Josh Homme has shed a little more light on Queens of the Stone Age’s upcoming sixth album. In a BBC Radio documentary (via Antiquiet) about the band’s 2002 classic Songs for the Deaf, the QOTSA frontman also answered a couple of questions about the in-progress full-length. “I think this record is a little more lyrically vulnerable, but I also think it’s sort of musically deeper and richer, and it’s a little bit stranger,” Homme told host Zane Lowe, in comments starting around the 54-minute mark.

Homme pointed to “a lot of struggles going on,” but he’d just been discussing how he felt that actual reality shouldn’t intrude on the “utopian” reality of the band’s music, so he didn’t elaborate and Lowe didn’t press him. “This record basically sounds like you’re running in a dream the whole time,” Homme said. That’s a promising description, for sure.

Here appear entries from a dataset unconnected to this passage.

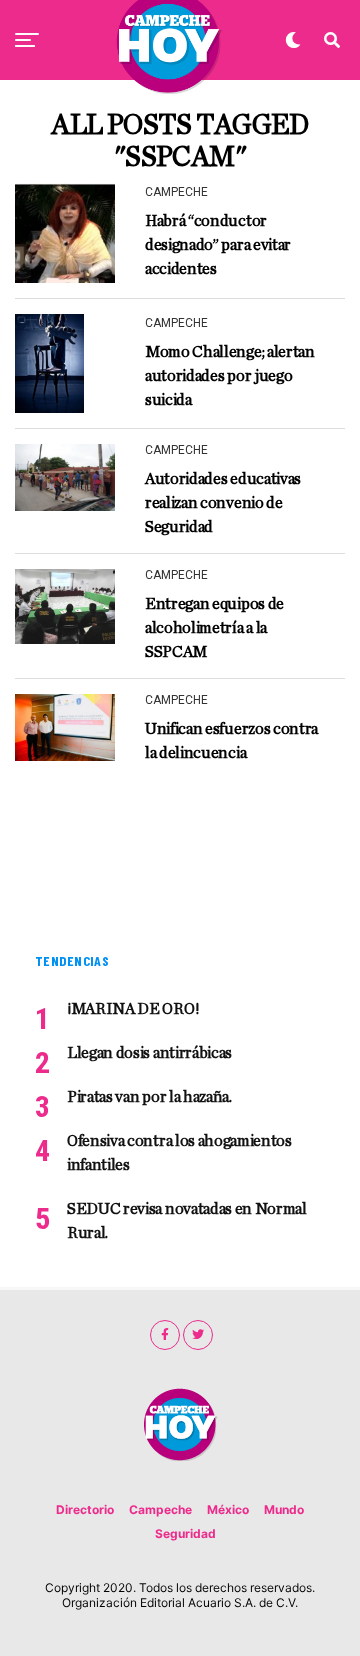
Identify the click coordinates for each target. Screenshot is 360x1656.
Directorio (85, 1509)
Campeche (160, 1509)
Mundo (284, 1509)
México (228, 1509)
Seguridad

Still, QOTSA have had moments of strangeness ever since their 1998 self-titled debut, Lowe noted. “But also feel like hopefully it’s all with a spoonful of sugar, because at the end of the day, hooks are all I really care about,” Homme said. “For years, I’ve been pulling every trick I know to wrap hooks in strangeness. And I guess the final trick I have is no trick at all.” Boom.

QOTSA’s next album might not have any tricks, but it will have at least a couple of noteworthy guests. Dave Grohl, who plays drums on the record as he did on Songs for the Deaf, has suggested we can expect drumming that’s “completely ridiculous.” Trent Reznor’s also on board, and evidently so is former bassist Nick Oliveri. Add Mark Lanegan, and you’d have a reunion of the full Songs for the Deaf lineup. Unfortunately, Homme didn’t comment on that in his BBC Radio interview.